### Work instructions
Return every line from the one with "Instruction: Click the" through the one with "You are a computer-use agent. The width", inclusive, exactly as it appears below.

------------------------

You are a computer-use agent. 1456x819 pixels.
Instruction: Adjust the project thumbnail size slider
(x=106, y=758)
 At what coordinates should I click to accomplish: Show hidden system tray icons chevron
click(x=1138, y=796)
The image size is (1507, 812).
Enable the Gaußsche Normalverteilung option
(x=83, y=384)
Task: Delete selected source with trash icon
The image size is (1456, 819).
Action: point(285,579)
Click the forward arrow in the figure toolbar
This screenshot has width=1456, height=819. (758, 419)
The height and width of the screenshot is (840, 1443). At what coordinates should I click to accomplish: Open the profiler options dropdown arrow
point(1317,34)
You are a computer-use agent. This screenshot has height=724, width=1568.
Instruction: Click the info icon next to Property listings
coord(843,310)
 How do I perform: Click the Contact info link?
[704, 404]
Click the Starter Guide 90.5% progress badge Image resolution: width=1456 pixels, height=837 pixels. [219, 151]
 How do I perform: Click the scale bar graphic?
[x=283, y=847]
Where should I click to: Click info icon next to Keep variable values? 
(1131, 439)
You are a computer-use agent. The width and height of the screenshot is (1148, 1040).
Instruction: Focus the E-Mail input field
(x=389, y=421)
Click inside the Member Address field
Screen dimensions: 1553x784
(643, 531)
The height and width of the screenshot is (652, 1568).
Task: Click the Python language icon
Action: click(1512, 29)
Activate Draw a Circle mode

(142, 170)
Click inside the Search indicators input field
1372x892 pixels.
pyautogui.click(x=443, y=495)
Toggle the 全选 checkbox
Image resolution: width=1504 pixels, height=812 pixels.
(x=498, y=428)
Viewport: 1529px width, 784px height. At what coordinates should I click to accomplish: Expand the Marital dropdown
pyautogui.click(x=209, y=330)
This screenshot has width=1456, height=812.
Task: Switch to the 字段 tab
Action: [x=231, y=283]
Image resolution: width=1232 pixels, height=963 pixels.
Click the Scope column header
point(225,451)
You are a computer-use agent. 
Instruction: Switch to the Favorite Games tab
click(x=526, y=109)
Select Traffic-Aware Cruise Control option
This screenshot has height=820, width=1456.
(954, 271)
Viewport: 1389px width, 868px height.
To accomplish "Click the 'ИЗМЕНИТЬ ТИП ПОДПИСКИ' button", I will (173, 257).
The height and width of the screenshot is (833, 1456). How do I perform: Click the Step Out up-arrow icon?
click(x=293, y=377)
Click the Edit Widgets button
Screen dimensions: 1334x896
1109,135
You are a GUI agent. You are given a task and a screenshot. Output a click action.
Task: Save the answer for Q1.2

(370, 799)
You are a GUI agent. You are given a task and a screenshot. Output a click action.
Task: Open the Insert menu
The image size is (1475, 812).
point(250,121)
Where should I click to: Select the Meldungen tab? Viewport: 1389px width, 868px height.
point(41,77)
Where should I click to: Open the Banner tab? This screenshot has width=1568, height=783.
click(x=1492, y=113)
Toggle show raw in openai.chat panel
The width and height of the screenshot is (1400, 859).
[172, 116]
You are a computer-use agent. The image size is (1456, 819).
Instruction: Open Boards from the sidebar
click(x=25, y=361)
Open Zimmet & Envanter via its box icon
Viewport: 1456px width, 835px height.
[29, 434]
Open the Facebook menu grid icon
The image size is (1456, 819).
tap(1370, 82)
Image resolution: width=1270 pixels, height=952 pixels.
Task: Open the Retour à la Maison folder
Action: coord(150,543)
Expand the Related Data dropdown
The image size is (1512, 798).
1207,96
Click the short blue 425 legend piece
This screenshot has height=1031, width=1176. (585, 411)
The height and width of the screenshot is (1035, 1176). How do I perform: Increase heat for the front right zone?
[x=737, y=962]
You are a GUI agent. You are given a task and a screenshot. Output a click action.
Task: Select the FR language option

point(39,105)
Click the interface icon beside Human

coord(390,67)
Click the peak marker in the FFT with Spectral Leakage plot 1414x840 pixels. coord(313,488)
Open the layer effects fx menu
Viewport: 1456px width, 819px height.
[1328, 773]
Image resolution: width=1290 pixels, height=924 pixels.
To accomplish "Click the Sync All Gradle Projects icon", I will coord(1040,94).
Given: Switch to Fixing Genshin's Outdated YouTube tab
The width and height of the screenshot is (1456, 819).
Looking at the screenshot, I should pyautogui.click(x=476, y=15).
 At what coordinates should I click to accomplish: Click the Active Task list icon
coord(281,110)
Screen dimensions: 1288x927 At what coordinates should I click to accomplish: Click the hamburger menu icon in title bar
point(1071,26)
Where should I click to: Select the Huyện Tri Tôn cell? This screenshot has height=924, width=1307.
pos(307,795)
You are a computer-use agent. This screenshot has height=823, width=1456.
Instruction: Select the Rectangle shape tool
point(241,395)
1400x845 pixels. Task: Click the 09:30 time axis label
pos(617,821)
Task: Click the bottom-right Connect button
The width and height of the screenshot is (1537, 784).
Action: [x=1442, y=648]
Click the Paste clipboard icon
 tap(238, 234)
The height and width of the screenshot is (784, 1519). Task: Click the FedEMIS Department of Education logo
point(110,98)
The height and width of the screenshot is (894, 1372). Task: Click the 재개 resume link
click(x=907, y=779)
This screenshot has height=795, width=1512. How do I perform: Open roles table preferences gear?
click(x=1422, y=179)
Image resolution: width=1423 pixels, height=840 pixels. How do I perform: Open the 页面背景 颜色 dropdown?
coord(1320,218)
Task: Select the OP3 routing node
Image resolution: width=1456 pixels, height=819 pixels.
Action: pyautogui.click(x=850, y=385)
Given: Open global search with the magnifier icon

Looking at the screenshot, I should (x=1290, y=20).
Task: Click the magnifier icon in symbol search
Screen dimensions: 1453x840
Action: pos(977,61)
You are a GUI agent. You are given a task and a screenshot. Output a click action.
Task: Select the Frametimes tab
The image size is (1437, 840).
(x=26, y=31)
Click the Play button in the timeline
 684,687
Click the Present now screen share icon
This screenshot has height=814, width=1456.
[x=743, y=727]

------------------------

### Problem solution
Instruction: Click the info icon next to Property listings
coord(843,310)
 How do I perform: Click the Contact info link?
[704, 404]
Click the Starter Guide 90.5% progress badge Image resolution: width=1456 pixels, height=837 pixels. [219, 151]
 How do I perform: Click the scale bar graphic?
[x=283, y=847]
Where should I click to: Click info icon next to Keep variable values? 
(1131, 439)
You are a computer-use agent. The width and height of the screenshot is (1148, 1040).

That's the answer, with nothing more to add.